# EXTRAIT PRÉSENTÉ

Page:Congres education physique Tourcoing 1906.djvu/8

La bibliothèque libre.
Cette page n’a pas encore été corrigée

AVANT-PROPOS


Le Congrès de Tourcoing a eu beaucoup de mérites divers et pour en faire un éloge approprié et justifié, il suffirait de passer en revue les travaux approfondis, les discussions fécondes dont il a été l’occasion — sans oublier son organisation hâtive et pourtant très complète. Mais puisqu’on me réserve l’honneur de présenter au public, en un court avant-propos, le compte-rendu de ses séances, je veux tenter de mettre en relief une qualité dominante, qui me paraît surpasser de très haut toutes les autres : le Congrès de Tourcoing a été décentralisateur et provincial, non point en la forme seulement par la ville où il s’est tenu, mais dans le fond par l’effort intensément et presque uniquement régional dont il est issu. Voilà une quasi nouveauté ; voilà surtout le gage d’un avenir heureux.

# CONSIGNE
Poursuivez l'avant-propos sur le Congrès de Tourcoing à partir de sa dernière phrase. Les lignes qui suivent n'appartiennent pas à l'avant-propos sur le Congrès de Tourcoing et constituent un matériau distinct.

# DONNÉES SOURCES
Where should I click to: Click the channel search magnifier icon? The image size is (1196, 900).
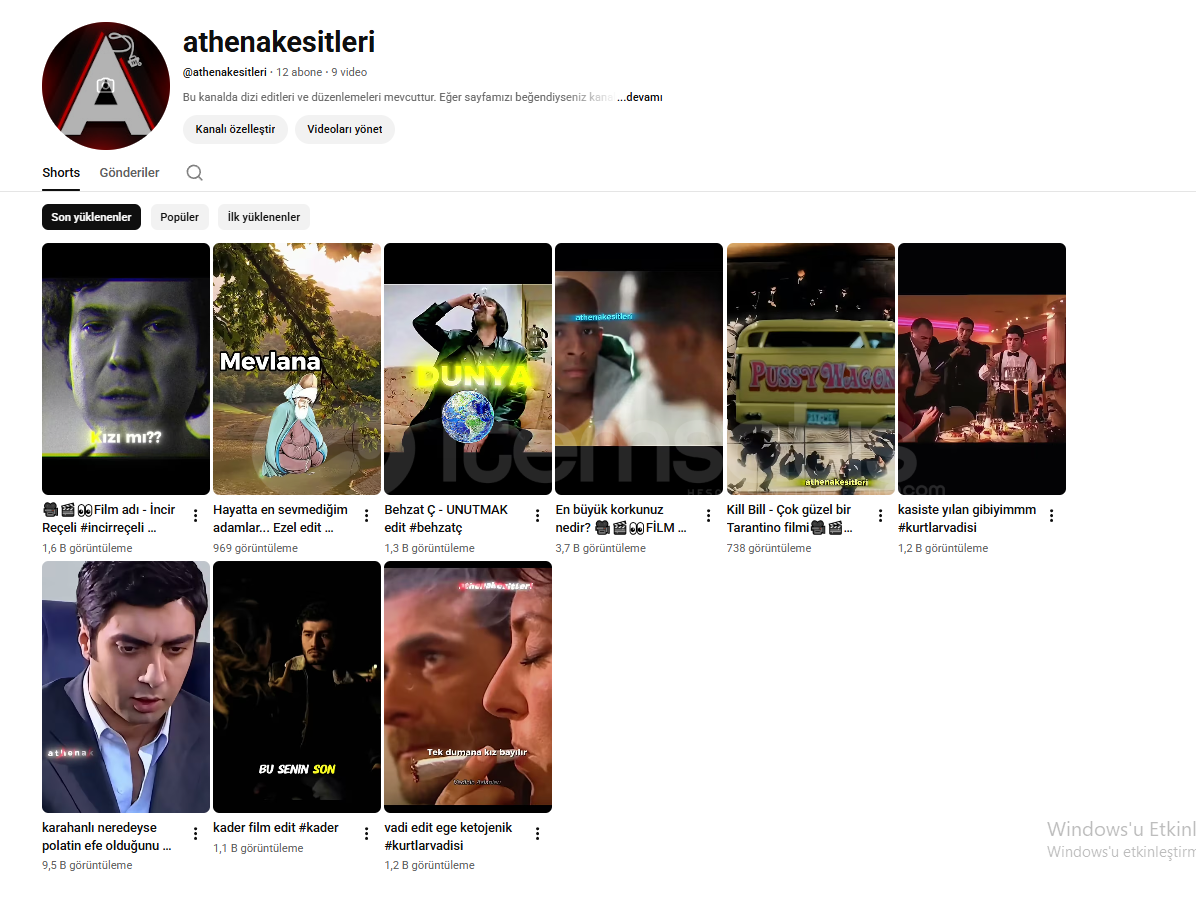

# RÉPONSE
La décentralisation est une doctrine qui paraît avoir chez nous beaucoup de partisans et même dans les milieux les plus opposés. On en parlait déjà sous l’Empire ; sous la République on en radote. Je ne suis pas de ceux qui s’amusent à comparer la stérilité des actes à l’abondance des paroles ; d’abord parce que ce jeu, appliqué à notre propre pays, n’aurait à mon sens rien de joyeux et surtout parce qu’en l’espèce, il serait injuste et inexact de prétendre qu’aucun progrès n’a été realisé. La loi sans doute n’a pas su améliorer la situation, mais les mœurs s’en sont chargées. Il est certain que l’esprit provincial s’est ranimé en bien des points et que la prépondérance déplorable qu’exerçait la capitale sur le reste du pays s’est considérablement atténuée. C’est là un bienfait dont plusieurs générations recueilleront les fruits.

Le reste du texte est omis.